Rewrite the items from the line containing "Where should I" to the line containing "(x=123, y=630)", both included, keeping their requests and shifting every coordinate in the answers by -12. Omit the pictures.

Dataset extract:
▬▬▬
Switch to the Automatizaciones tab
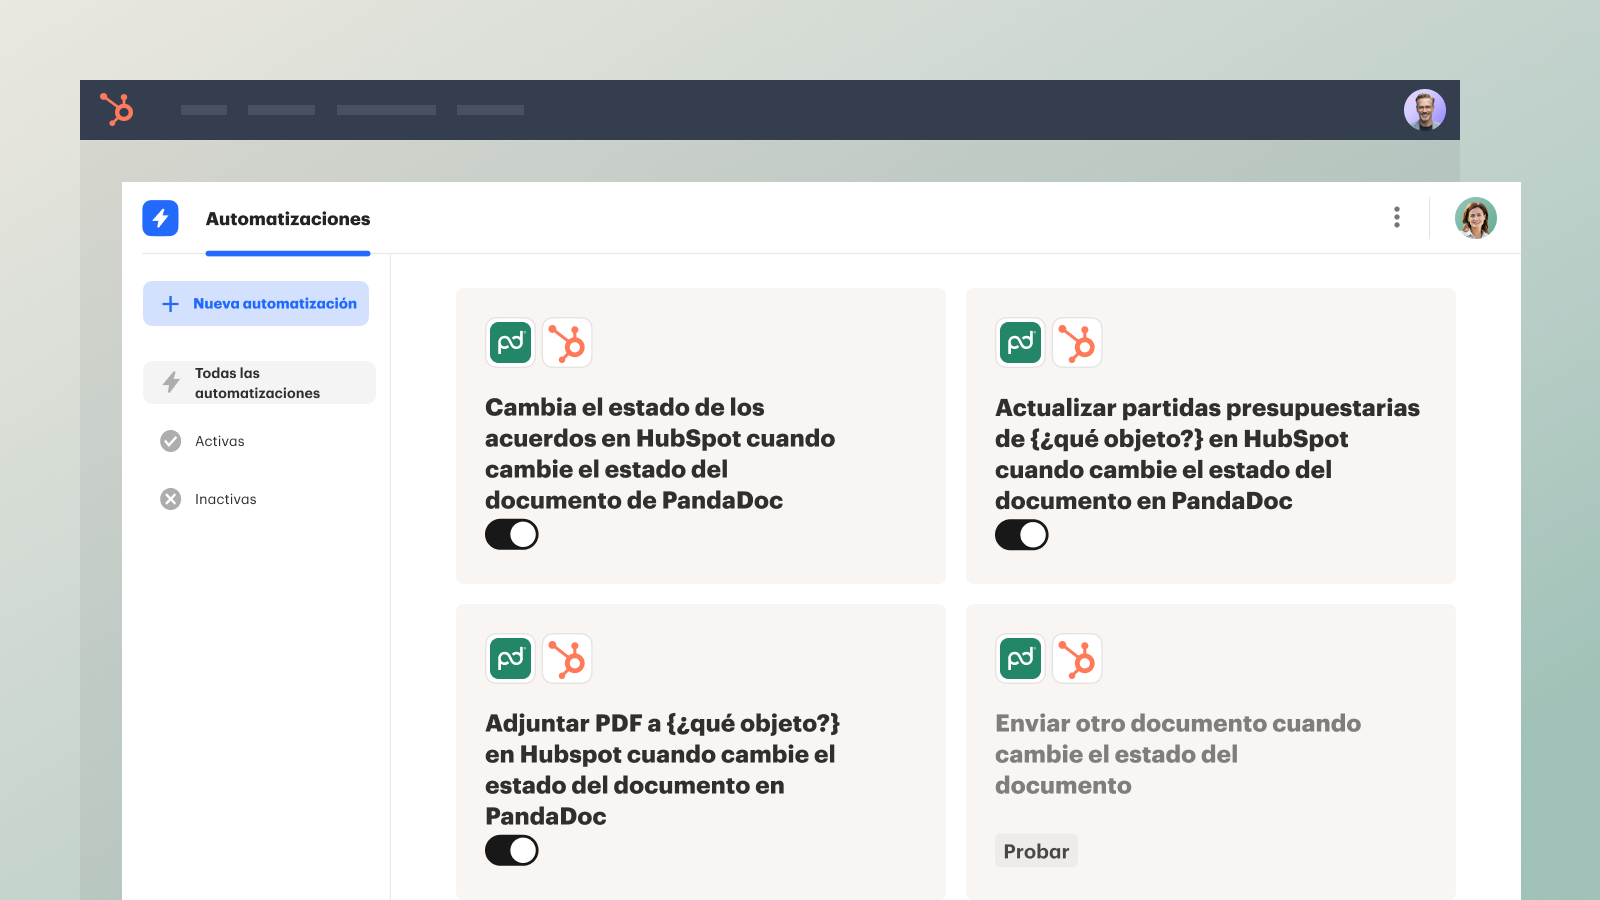Viewport: 1600px width, 900px height. pyautogui.click(x=288, y=219)
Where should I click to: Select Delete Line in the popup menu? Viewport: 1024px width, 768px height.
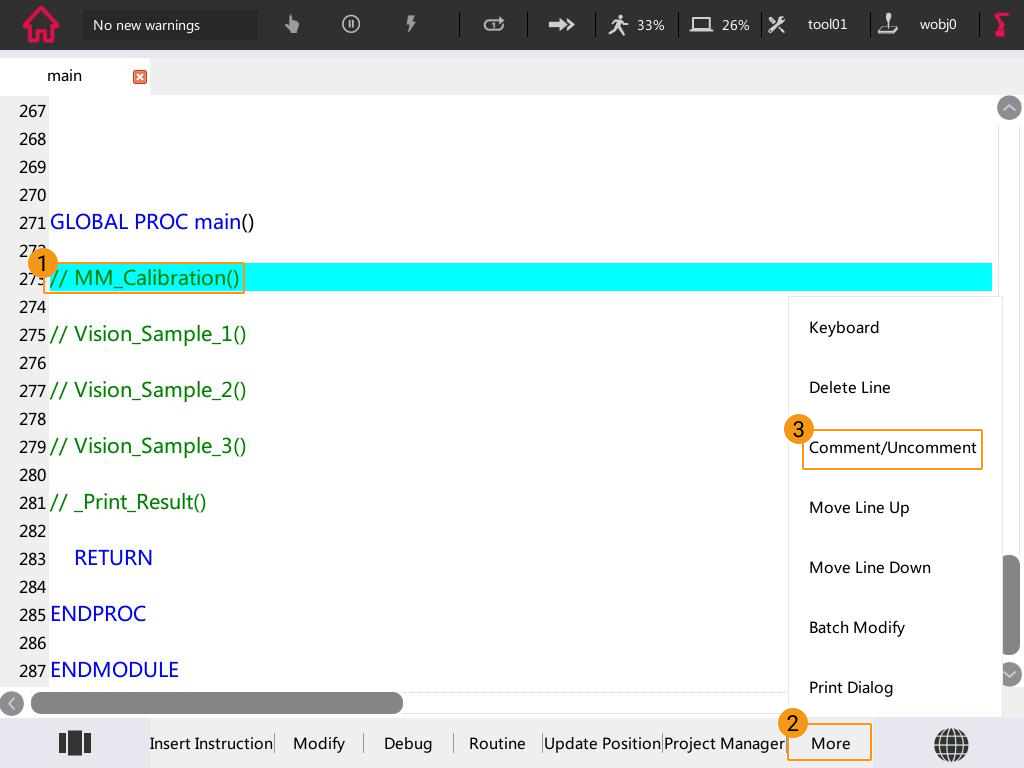(x=849, y=388)
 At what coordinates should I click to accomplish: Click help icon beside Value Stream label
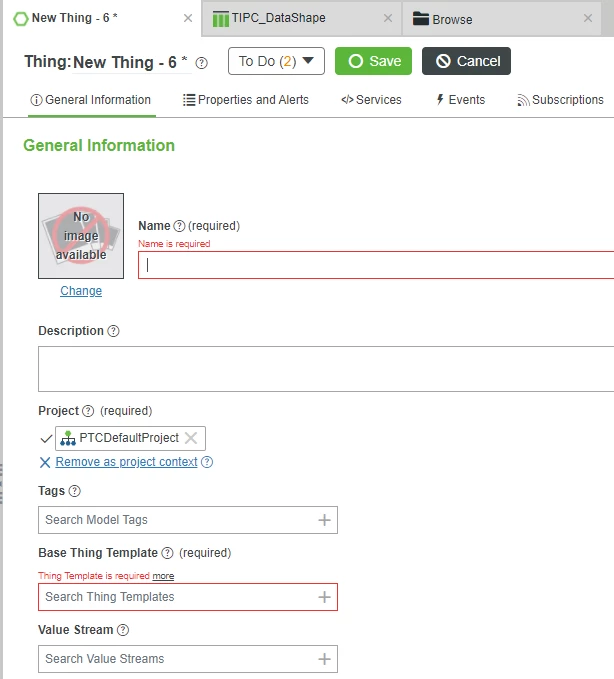(x=123, y=630)
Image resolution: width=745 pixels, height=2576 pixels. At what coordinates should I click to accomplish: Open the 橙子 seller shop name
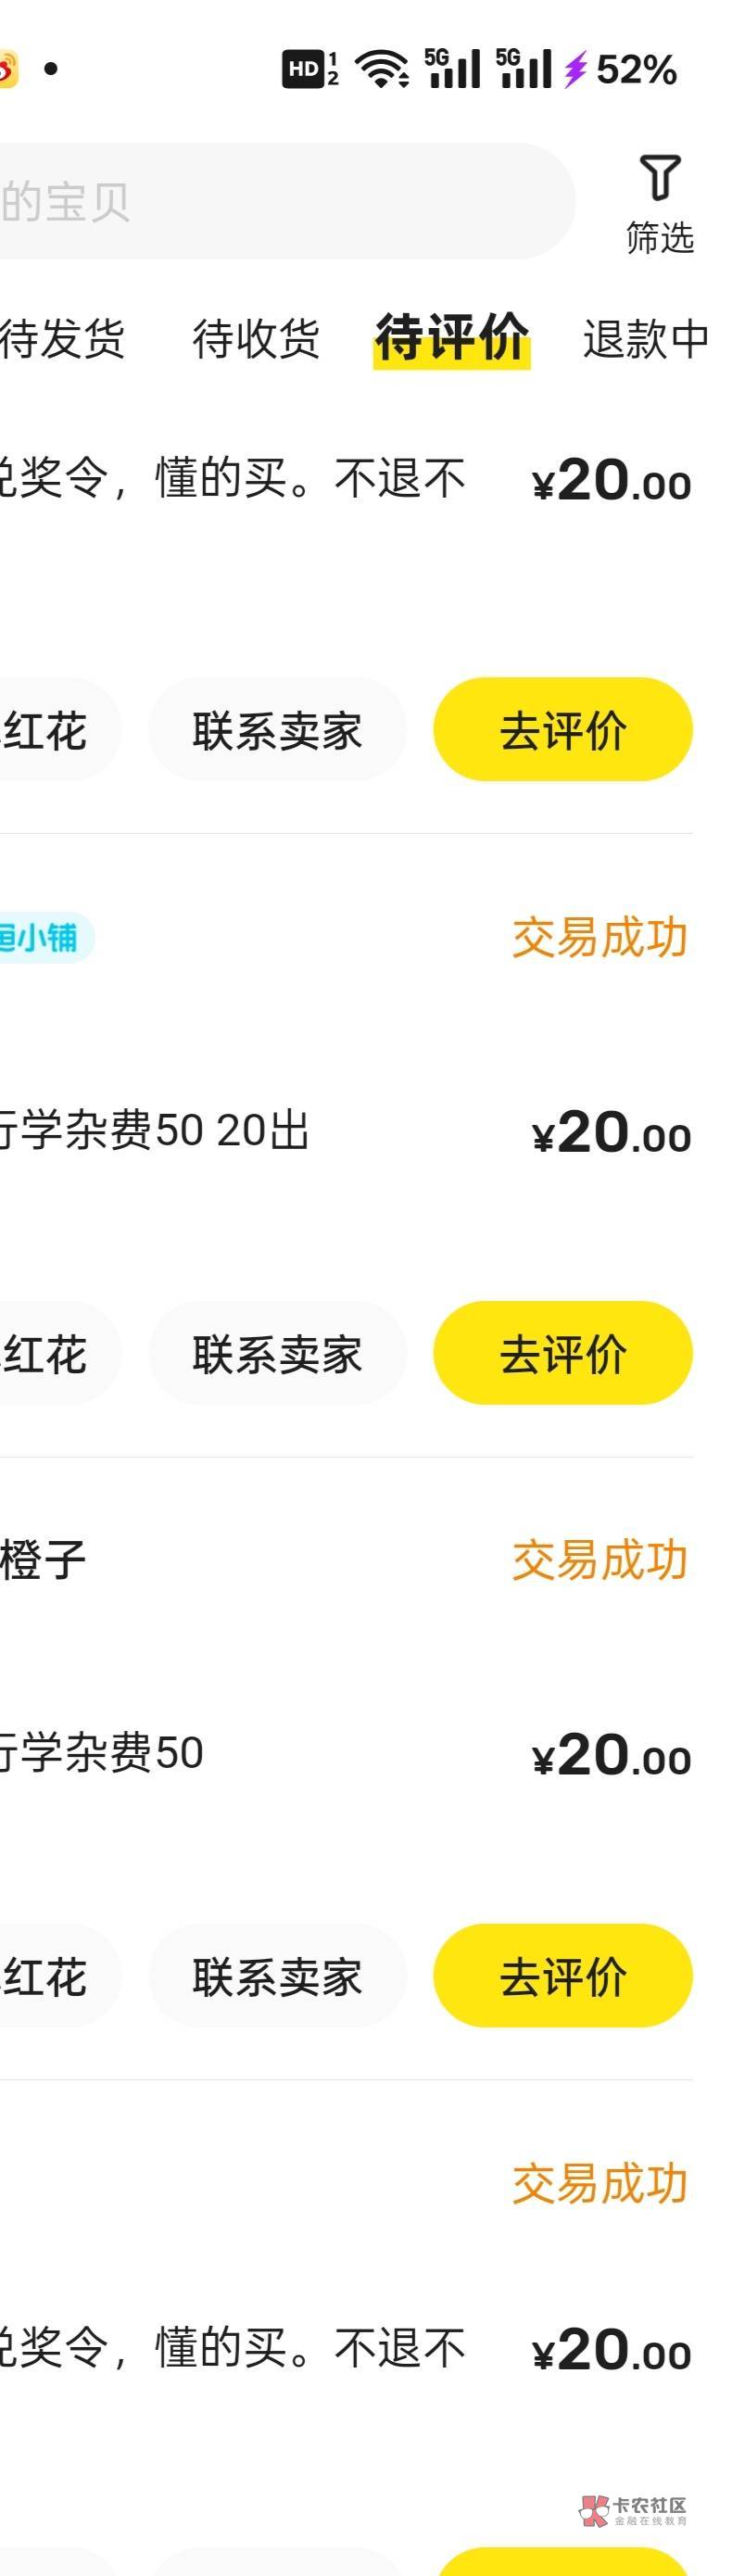43,1560
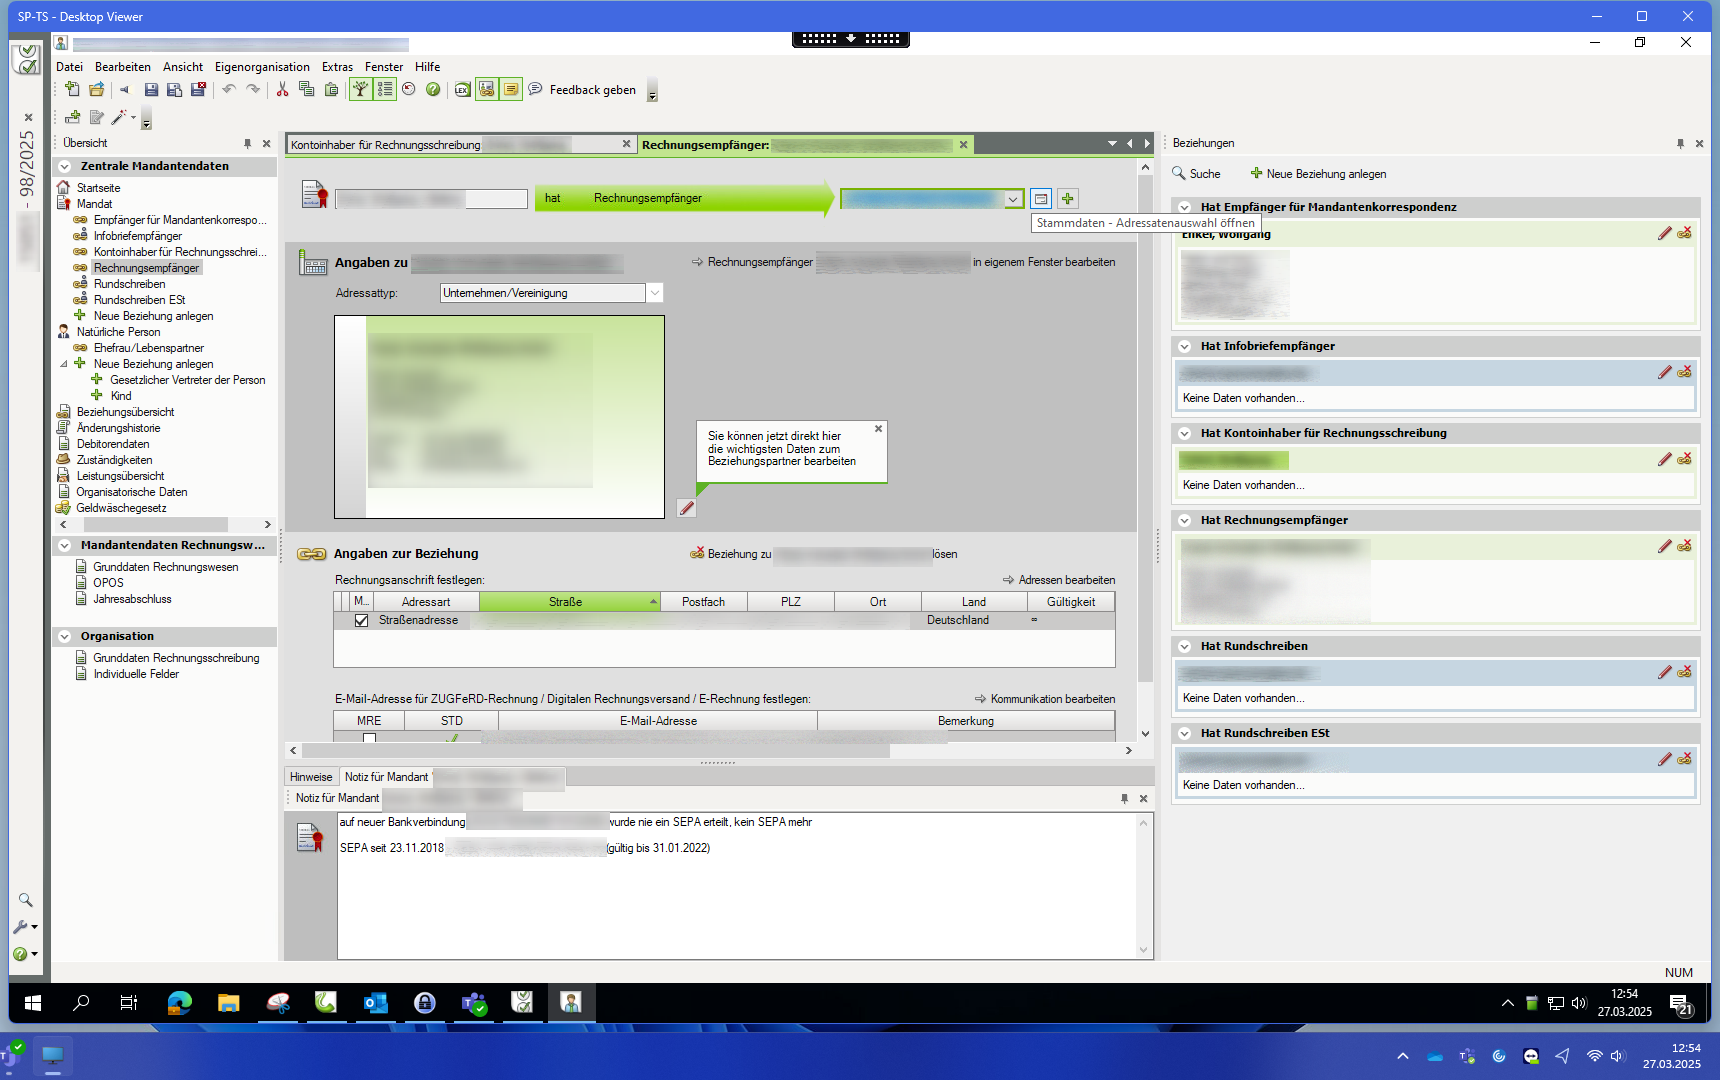Open Stammdaten address selection icon
1720x1080 pixels.
click(1041, 199)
▬▬▬
The completed task:
Where should I click to: Select Delete Line in the popup menu? Viewport: 1024px width, 768px height.
(x=837, y=376)
 At what coordinates should I click to accomplish: Click help icon beside Value Stream label
(x=111, y=618)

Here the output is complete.